WRITTEN TASK A >> Please quote the records from the line containing "You are a computer-use agent. 1000x667" through the end of the records, keeping both ends and omitting the pictures.

───── TEXT SHOWN

Monday, October 31, 2011

Pasta in Toscana

Lisa and I love to eat.  And to cook.  Both the eating and the cooking, however, have taken on larger roles in our lives in the last year or so for a couple of reasons.  First, eating -- as an activity and a means of sustenance -- seem more important and less compartmentalized here in Europe and two, we've gravitated more toward the 'real food' and sustained agriculture views articulated by Michael Pollan, Mark Bittman, and the like.  I remember reading somewhere (probably the NY Times) that Americans spend a much lower proportion of their income on food relative to their European peers and that this may not, actually, be a good thing.  Now don't get me wrong -- I'm certainly not implying that food insecurity and going to bed hungry is in any way a good thing -- but when an entire generation has been raised on mass-produced, low-cost, high-sugar, high-sodium, barely-qualifies-as-food (Doritos!), you develop a new appreciation for what you put into your body (and how you do it) when you move to a part of the world where eating is an experience -- not just a means to an end.  For example, when you dine out here in Austria (and the surrounding countries) and reserve a table, you essentially own that table for the entire evening.  You can enjoy a leisurely three- or four-course meal over the course of a few hours with no pressure, implied or not, to leave as soon as you finish.  Turning the table as quickly and frequently as possible isn't (yet?) the predominant restaurant business model.  Digression aside, though, the dining & shopping experiences Lisa and I are having here in Austria coupled with our changing views on eating and it how it figures into our lives (and that of the larger world) have dovetailed into expanding how and what we cook -- and eat.  And we do that by way of cooking classes.

──────────
───── DATA PROVIDED

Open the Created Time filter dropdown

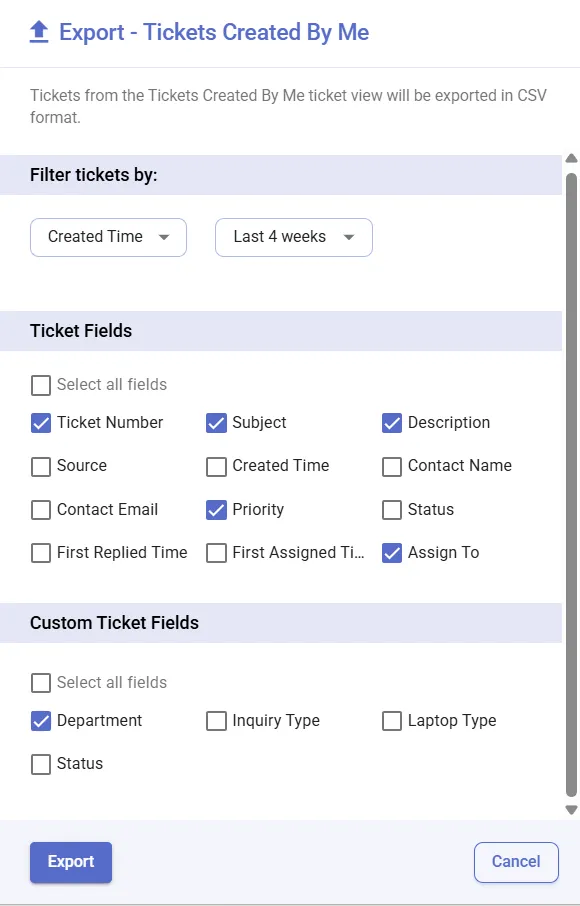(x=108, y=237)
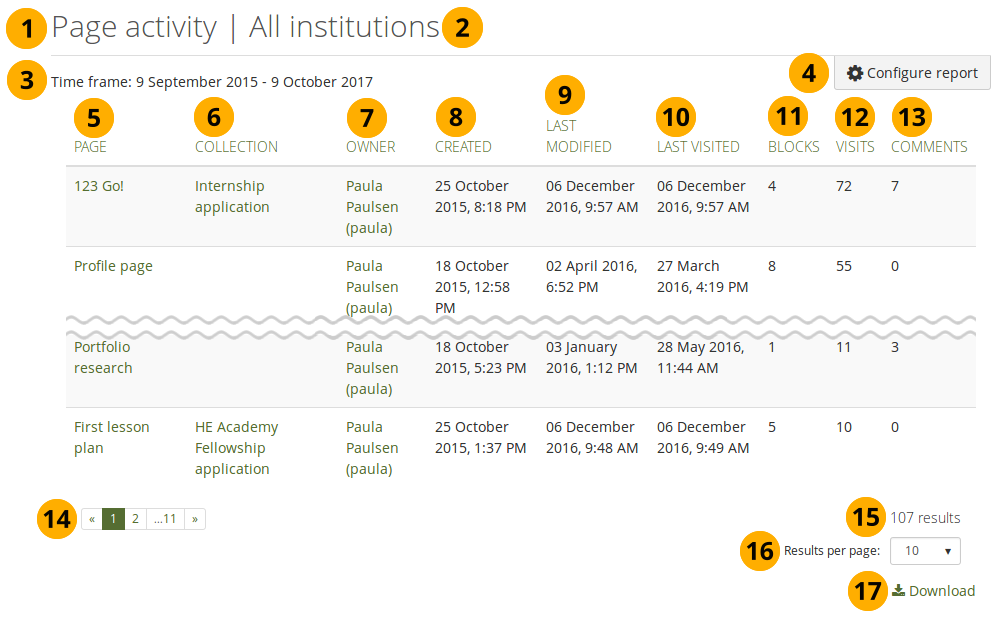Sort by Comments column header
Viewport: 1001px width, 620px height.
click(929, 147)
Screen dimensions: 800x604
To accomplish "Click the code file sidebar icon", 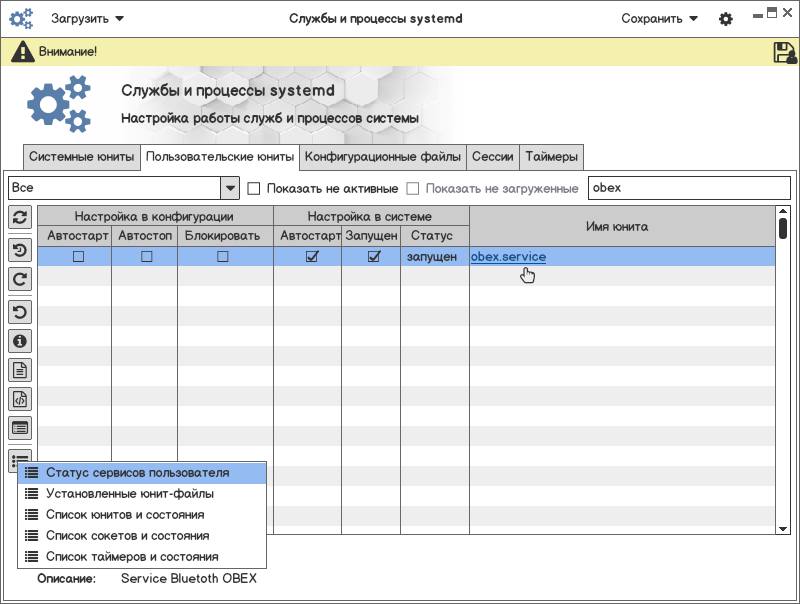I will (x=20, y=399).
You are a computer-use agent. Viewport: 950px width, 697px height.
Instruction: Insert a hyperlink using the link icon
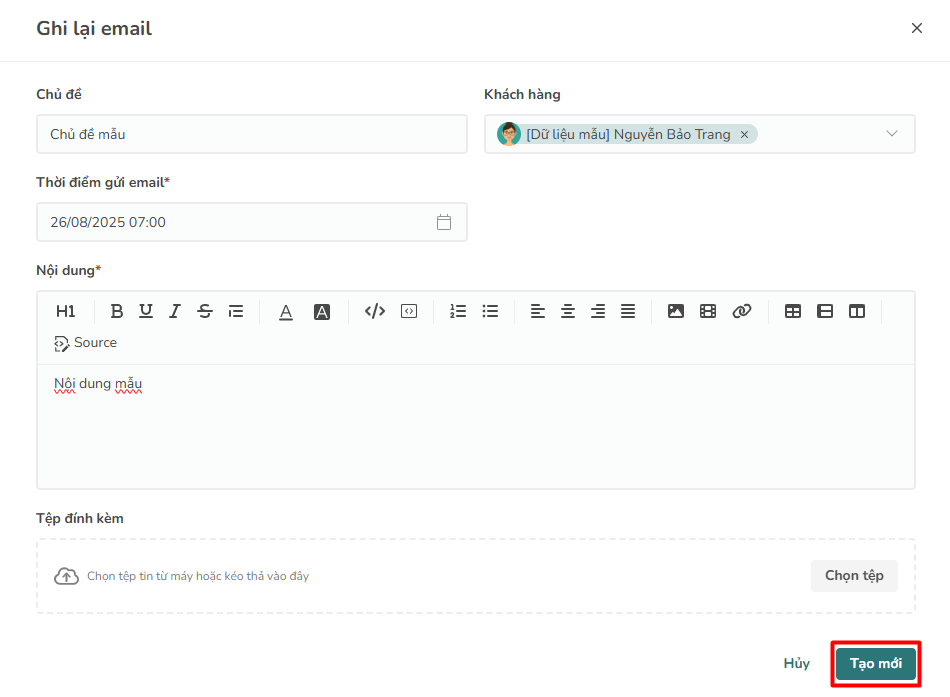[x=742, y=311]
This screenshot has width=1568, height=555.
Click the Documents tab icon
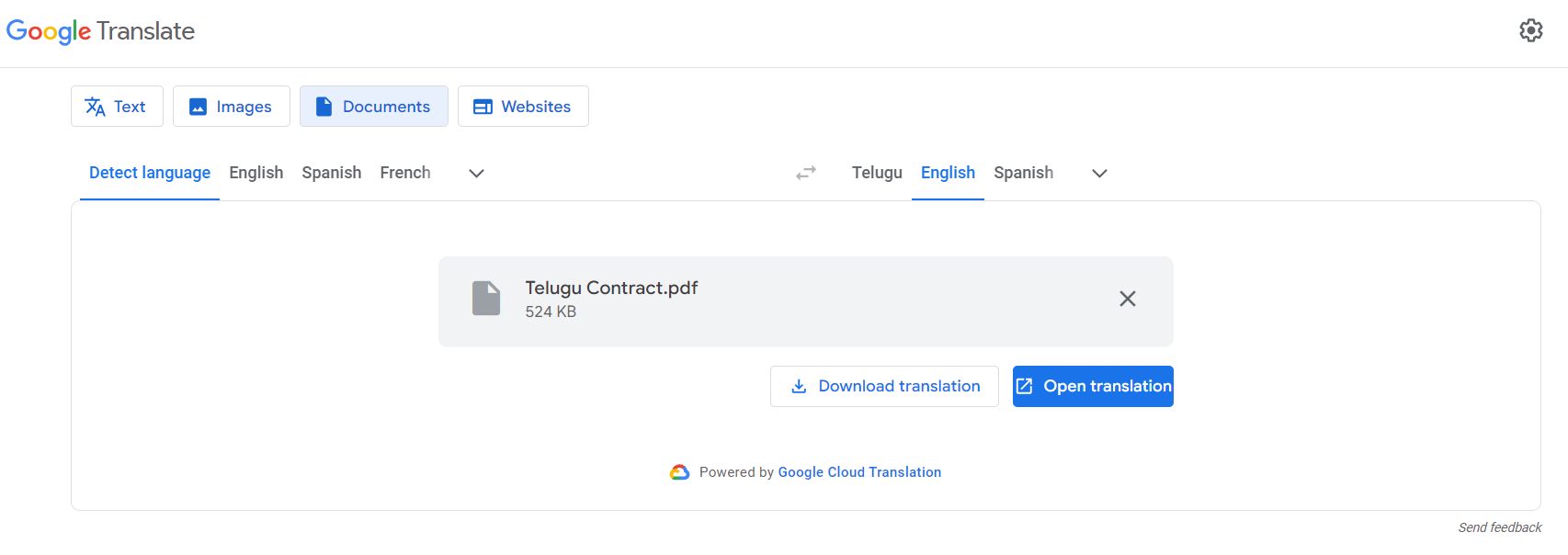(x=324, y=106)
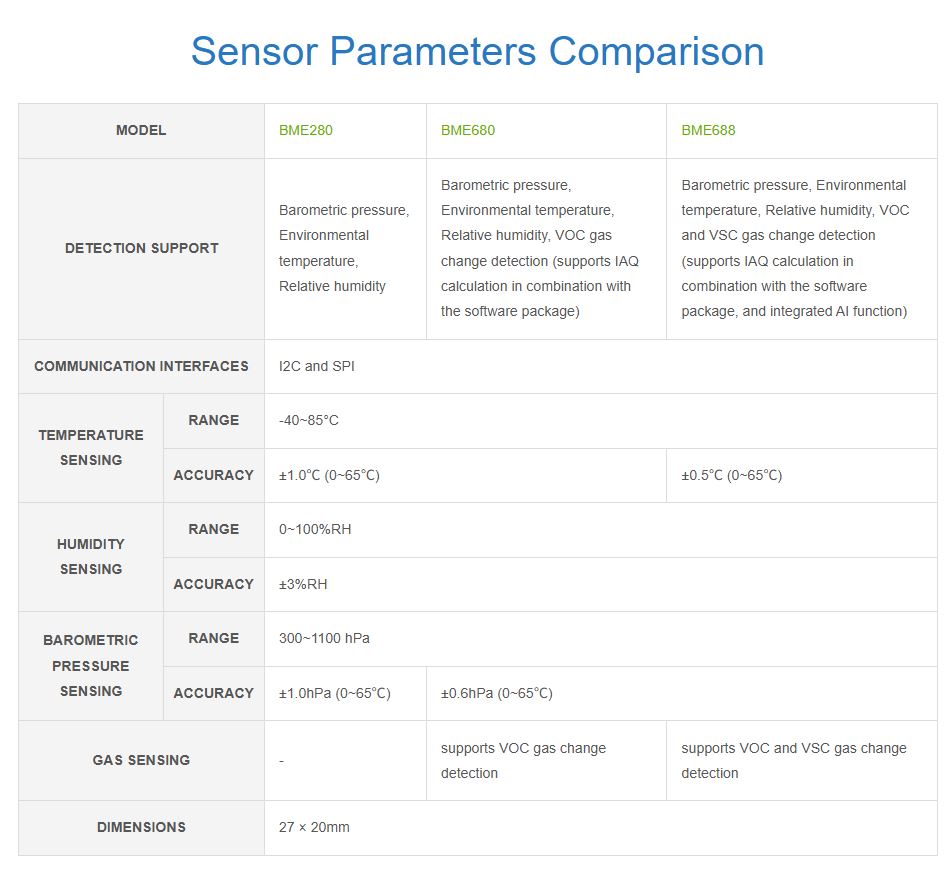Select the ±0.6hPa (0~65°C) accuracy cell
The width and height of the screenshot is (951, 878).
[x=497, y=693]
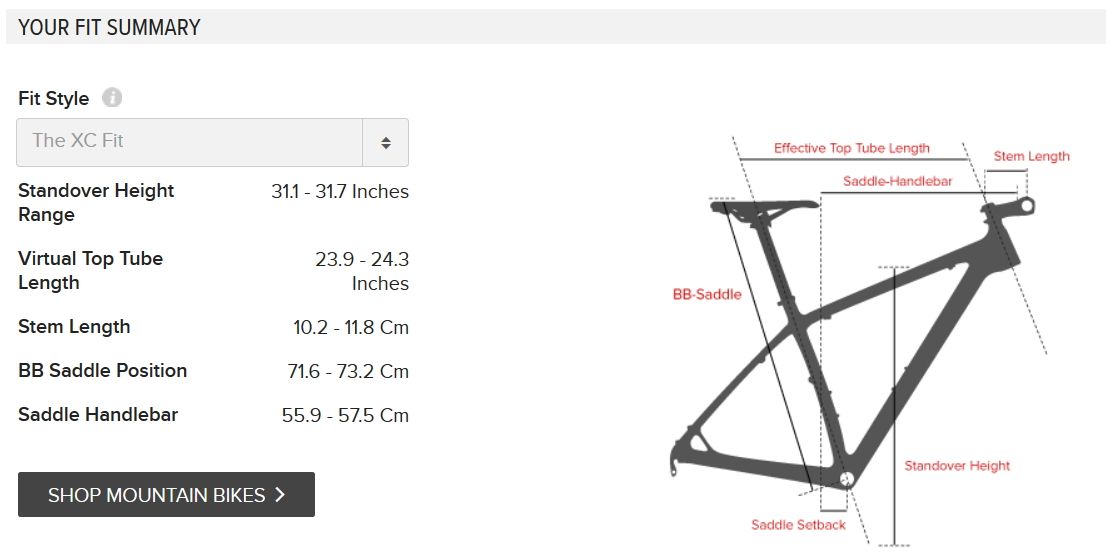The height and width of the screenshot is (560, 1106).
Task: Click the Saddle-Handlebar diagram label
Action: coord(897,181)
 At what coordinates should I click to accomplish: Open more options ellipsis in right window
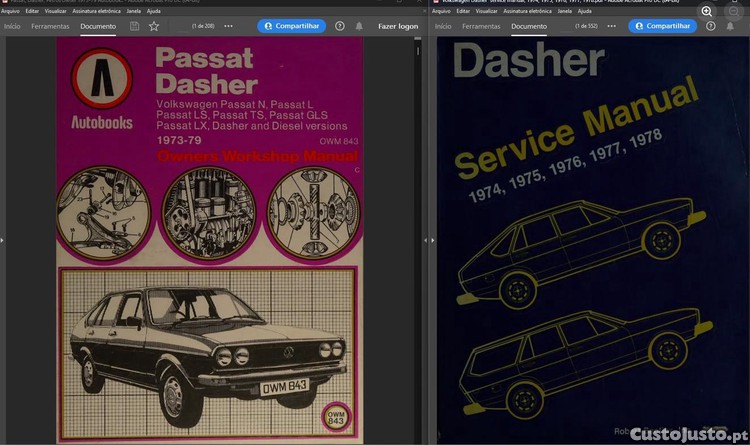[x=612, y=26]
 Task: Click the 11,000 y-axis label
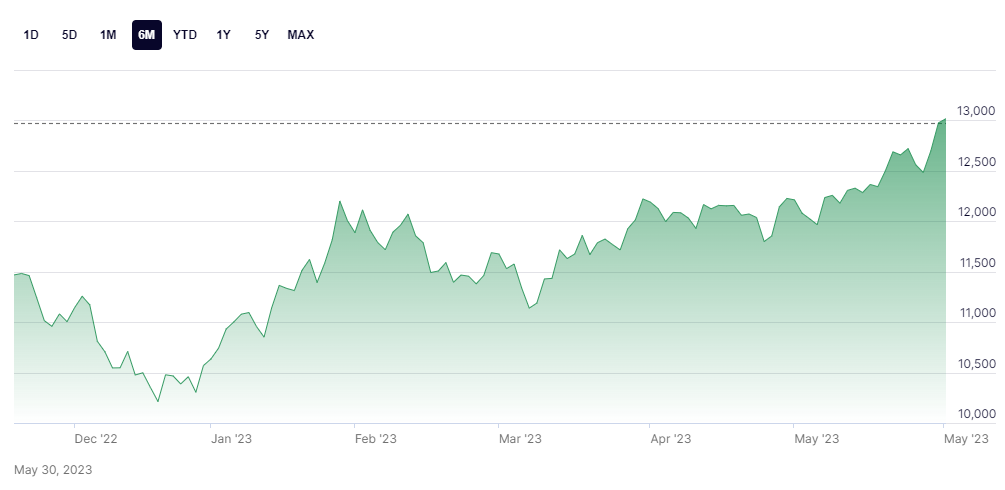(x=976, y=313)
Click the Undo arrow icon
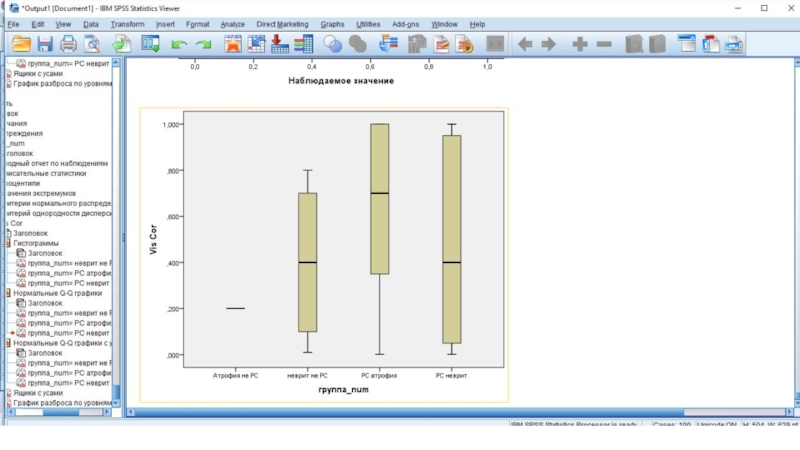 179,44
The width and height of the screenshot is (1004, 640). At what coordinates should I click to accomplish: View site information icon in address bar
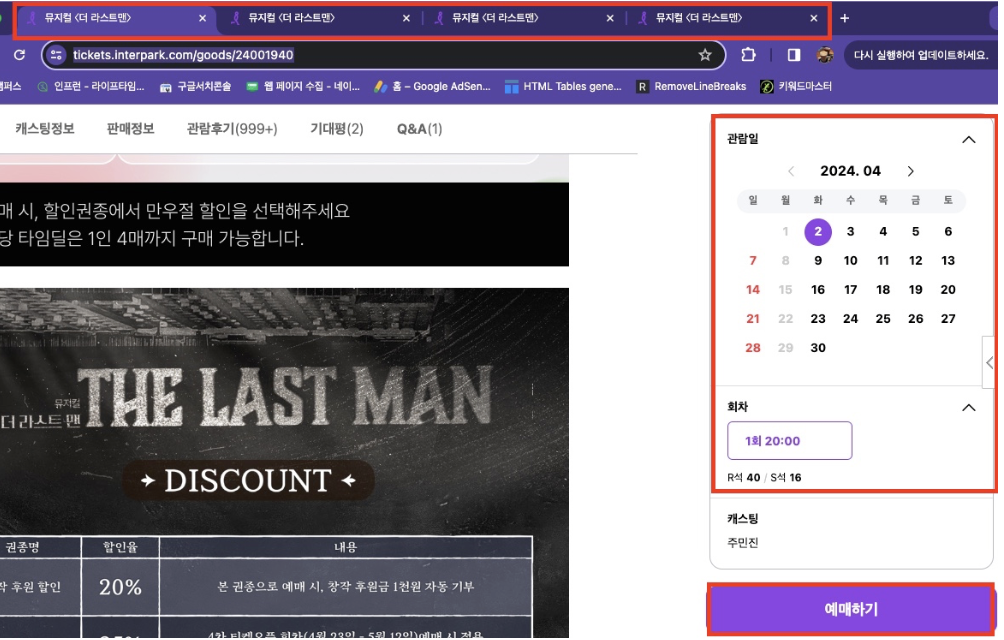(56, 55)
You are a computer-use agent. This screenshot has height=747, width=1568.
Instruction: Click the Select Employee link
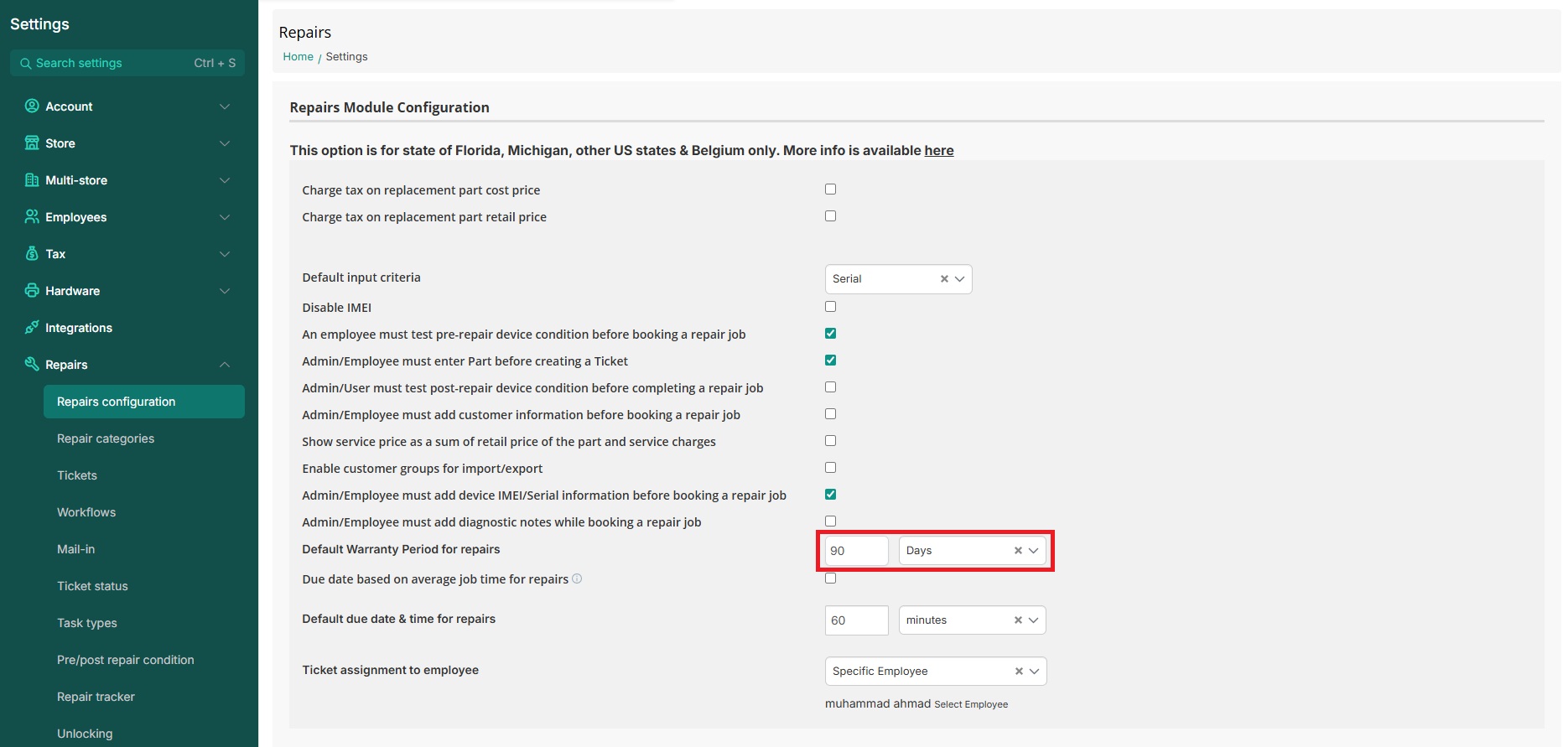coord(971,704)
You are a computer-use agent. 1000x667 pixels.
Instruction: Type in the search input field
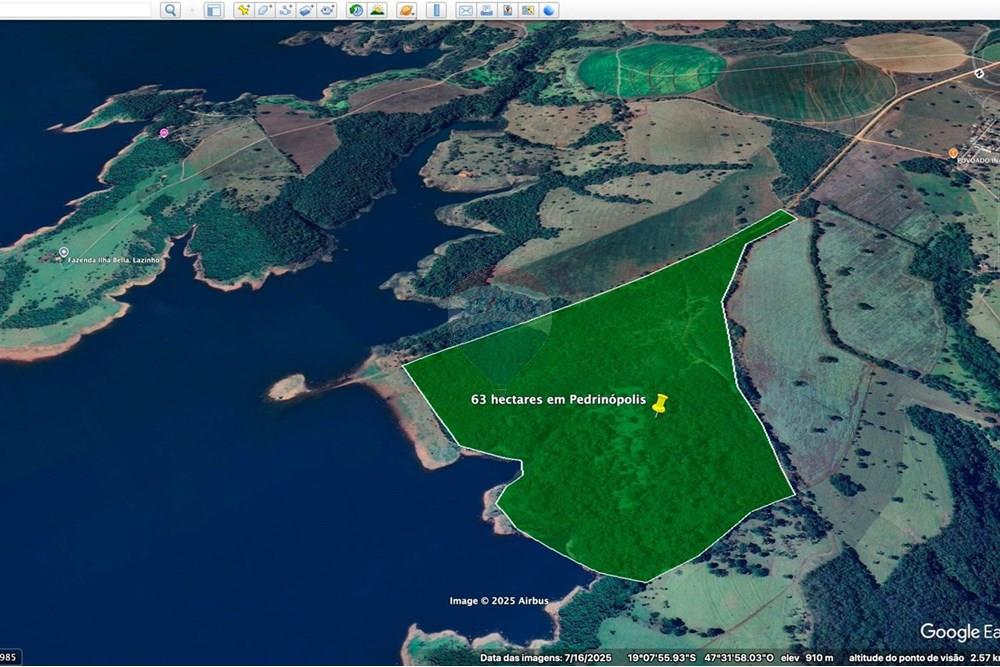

──────────

WRITTEN TASK B >> Translate this sentence from the text into Spanish: "You can enjoy a leisurely three- or four-course meal over the course of a few hours with no pressure, implied or not, to leave as soon as you finish."

COMPLETE RESPONSE A >>
You are a computer-use agent. 1000x667 pixels.
Instruction: Type in the search input field

COMPLETE RESPONSE B >> Puedes disfrutar de una comida tranquila de tres o cuatro platos a lo largo de unas cuantas horas, sin ninguna presión, implícita o no, para marcharte en cuanto termines.